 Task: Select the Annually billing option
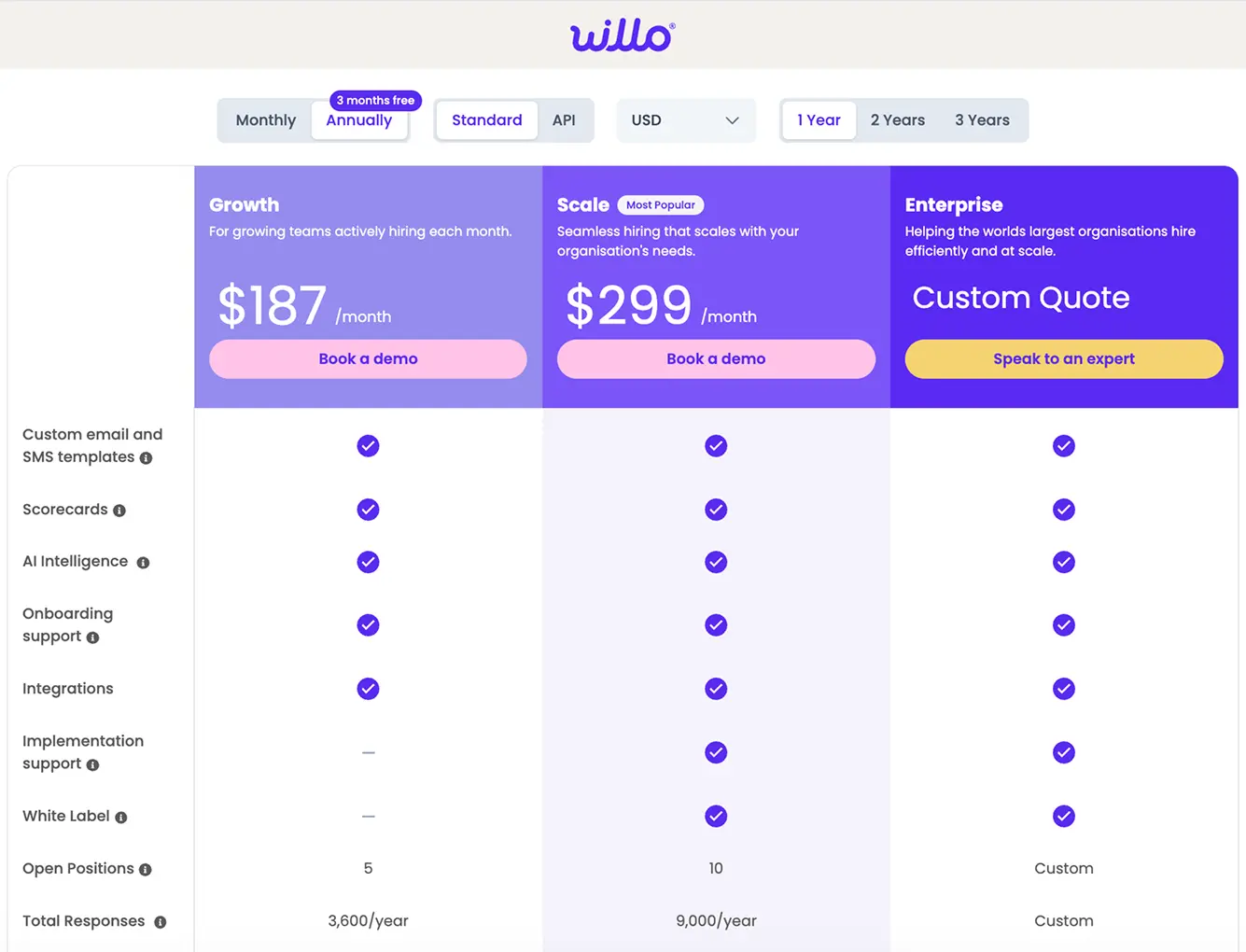pos(359,119)
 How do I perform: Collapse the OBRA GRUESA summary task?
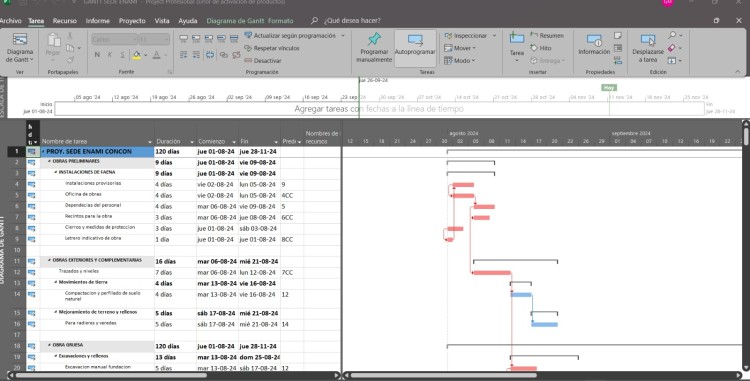click(x=50, y=345)
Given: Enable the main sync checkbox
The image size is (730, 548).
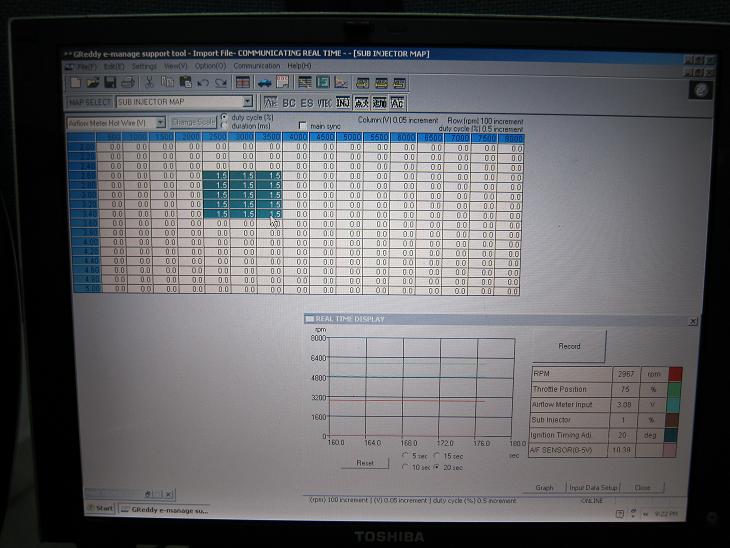Looking at the screenshot, I should 303,126.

_ _ _ _

Directive: Can you write out the listing again with "checkbox" replaced by "toggle switch", everything else unchanged and the pictures left out?

The output:
 Task: Select the Annually billing option
pos(359,119)
 How do I perform: Collapse the OBRA GRUESA summary task?
click(x=50, y=345)
Given: Enable the main sync toggle switch
The image size is (730, 548).
Looking at the screenshot, I should 303,126.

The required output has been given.